Gov. Charlie Baker and his administration are planning for a permanent hybrid or remote work option for state employees after the pandemic. This means up to half of the state workforce could be conducting work virtually, even after offices reopen.
Outside the government, many other employers and organizations are also having conversations about permanent remote work — such as the Massachusetts High Technology Council, the Metropolitan Area Planning Council, Square and numerous other technology companies across the country.
What are the implications of the pandemic ushering in a new age of work life and culture?
For starters, it’s insulting that people with disabilities who needed accommodations to work from home have not been given the opportunity prior to the pandemic.

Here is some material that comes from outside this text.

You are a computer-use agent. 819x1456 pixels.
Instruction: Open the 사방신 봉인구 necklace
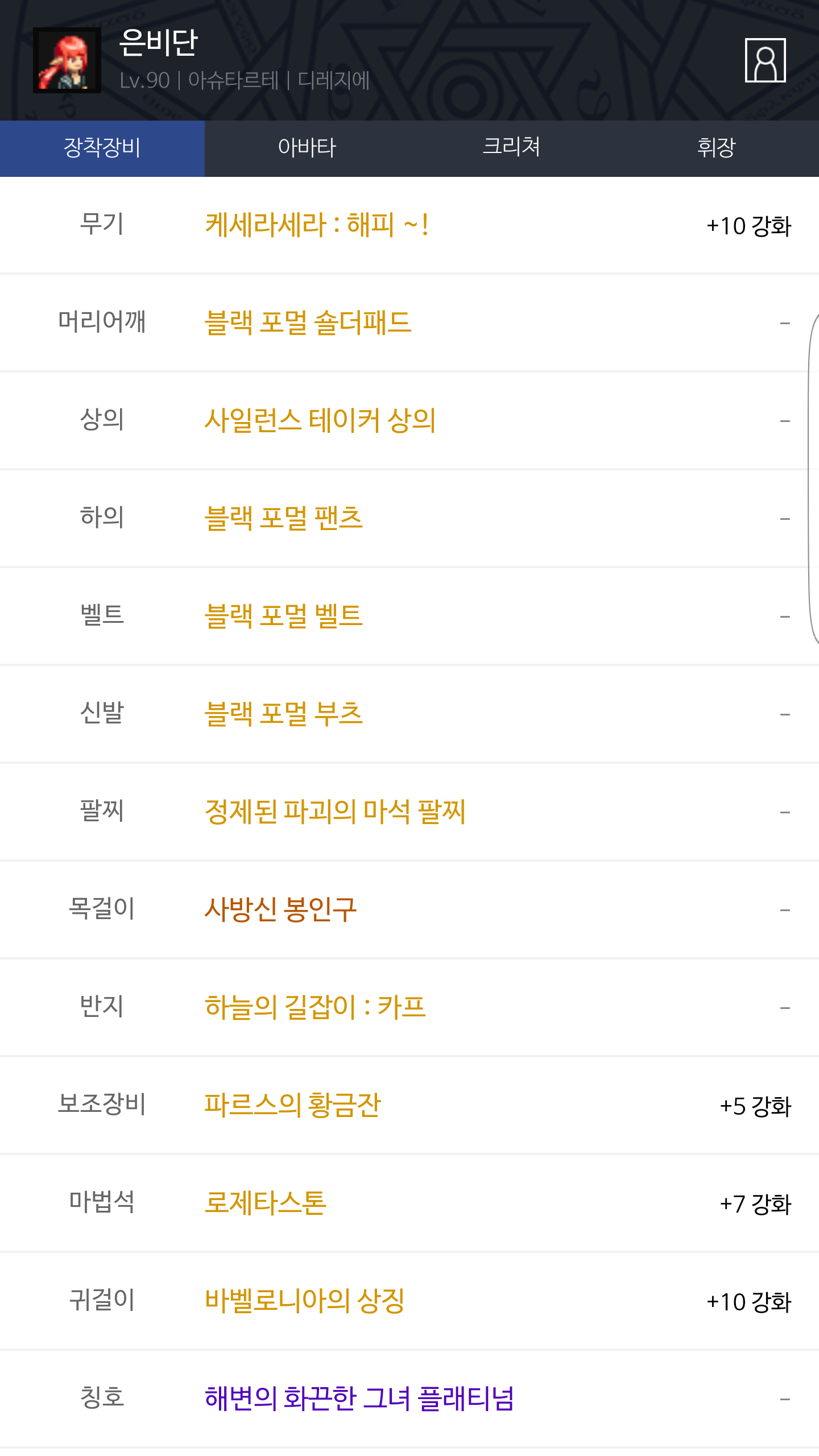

Still, it is now an option for those who need it — for the most part — and we’ve proved remote work is possible, which may open the doors to in-person workplace accommodations that have been dismissed in the past.
It’s also more accessible to able-bodied people as well: Now that commuting to work is out of the picture, people can apply for positions halfway across the country and work more flexible hours.
However, having more job applicants from both local and out-of-state pools could increase the competition and make securing a job or internship that much harder.
Workspaces are also adapting. In the near future, there may be smaller offices designed with an emphasis on collaborative spaces. But having less office space and spending less time in the office aren’t necessarily positives, and remote work comes with its own set of challenges.
Employees need a physical space designated for work rather than just working from home indefinitely. The already blurred line between our professional and personal lives will only further deteriorate or altogether vanish with the introduction of virtual workplaces.
Prior to the pandemic, many assumed remote work decreased productivity. In reality, more than half of surveyed people were more productive from home, according to FlexJobs. They attribute the change to a quieter, more comfortable work environment with fewer disruptions.
Yet many workers may not have the privilege of a peaceful, focused work space at home. And more often than not, remote work lends itself to multi-tasking and overextension: working longer hours, constantly being “available,” taking on multiple commitments at once.
If you’re constantly working in places that are normally dedicated to cooking, eating, sleeping, socializing and resting, it can disrupt your life balance and allow work to completely take over. It’s no surprise that remote work has only increased the prevalence of burnout.
Furthermore, Zoom calls take away your sense of privacy, inviting your boss and coworkers to see into your home life — literally. Some employers have even taken monitoring to the next level, mandating employers to download surveillance and tracking technology onto their laptops and threatening to cut their pay if they step away from their computers.
Evidently, employers are feeling entitled to more of their employees’ time and lives — an obviously unhealthy culture to foster. It’s a complete invasion of privacy and should not be tolerated as remote work continues.
In France, a 2017 labor law gave employees the “right to disconnect” from emails and digital work outside of regular hours. It helps reset those boundaries we may have lost and boost the health of employees.
If the United States is seeing a shift toward remote and hybrid work, we should follow in France’s footsteps in addition to banning the constant surveillance some companies have implemented.
By doing so, the future of work digitalization looks much more positive and gives individuals the freedom to choose what their work life looks like — without fear of overworking themselves.
However, it isn’t just burnout or an unhealthy work-life balance that we risk facing. The integration of remote work could potentially invite greater disparity between jobs and the demographics of certain positions.
Not everyone has access to the technology or the space to be able to work at home. Employers should provide workers with necessary software, laptops and free Wi-Fi, but in some cases, that may not be enough. Especially in rural areas, Wi-Fi can be unreliable or hard to find.
If remote work doesn’t come with the guarantee of functioning technology, many workers may not be able to afford it themselves. During the pandemic, generations of structural racism and inequalities have already pushed people of color to the frontlines of essential work, making them disproportionately at risk to the virus as a result of being overrepresented in service and social work.
So if remote work becomes more normalized, could it lead to in-person, low-wage positions, such as those in the service industry, becoming further overrepresented by people of color who don’t have the privilege of finding a remote job?
There’s also the question of whether remote workers will — or should — be paid more. If they receive a higher salary for being “more productive,” it could contribute to the income disparity.
We don’t exactly know how increasing permanent remote work will impact the workforce — though it certainly comes with a number of risks and faults. But if employers can implement healthy practices and anticipate the technological needs of their employees, it could be an evolution for the better.